From the entries that follow, copy every line with the word "field".
━━ Source records
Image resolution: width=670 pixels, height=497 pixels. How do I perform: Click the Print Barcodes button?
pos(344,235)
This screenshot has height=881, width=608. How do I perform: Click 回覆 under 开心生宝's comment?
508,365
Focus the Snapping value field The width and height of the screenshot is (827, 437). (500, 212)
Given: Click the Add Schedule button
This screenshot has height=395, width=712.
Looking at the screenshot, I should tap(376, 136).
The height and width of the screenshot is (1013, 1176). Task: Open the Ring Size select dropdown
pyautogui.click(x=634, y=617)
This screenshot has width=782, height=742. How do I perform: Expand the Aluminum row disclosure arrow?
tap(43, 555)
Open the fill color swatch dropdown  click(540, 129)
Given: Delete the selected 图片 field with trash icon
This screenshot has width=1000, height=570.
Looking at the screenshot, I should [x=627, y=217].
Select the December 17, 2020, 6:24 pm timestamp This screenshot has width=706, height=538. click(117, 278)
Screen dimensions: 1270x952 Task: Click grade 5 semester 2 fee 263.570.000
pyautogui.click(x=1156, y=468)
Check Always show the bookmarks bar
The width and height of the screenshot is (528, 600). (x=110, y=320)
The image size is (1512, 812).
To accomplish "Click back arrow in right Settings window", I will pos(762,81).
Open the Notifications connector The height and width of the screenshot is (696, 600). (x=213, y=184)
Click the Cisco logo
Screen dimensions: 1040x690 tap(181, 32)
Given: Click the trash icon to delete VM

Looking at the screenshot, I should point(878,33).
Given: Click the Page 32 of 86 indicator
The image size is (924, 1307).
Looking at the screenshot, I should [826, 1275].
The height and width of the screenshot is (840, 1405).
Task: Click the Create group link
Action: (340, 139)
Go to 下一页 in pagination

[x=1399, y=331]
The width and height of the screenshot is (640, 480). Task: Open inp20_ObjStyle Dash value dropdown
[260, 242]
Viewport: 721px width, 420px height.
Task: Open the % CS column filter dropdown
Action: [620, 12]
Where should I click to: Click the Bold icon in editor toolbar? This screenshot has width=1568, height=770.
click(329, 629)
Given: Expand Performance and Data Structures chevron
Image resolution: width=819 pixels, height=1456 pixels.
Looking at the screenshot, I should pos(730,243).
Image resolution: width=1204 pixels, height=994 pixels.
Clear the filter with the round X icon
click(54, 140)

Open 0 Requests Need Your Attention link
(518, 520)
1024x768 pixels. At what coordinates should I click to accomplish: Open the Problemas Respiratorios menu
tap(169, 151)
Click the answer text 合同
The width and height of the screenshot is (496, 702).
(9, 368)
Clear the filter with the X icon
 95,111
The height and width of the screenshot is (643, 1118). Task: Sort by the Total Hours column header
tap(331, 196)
━━━━
* The answer
Focus the Snapping value field The width and height of the screenshot is (827, 437). (500, 212)
Given: Delete the selected 图片 field with trash icon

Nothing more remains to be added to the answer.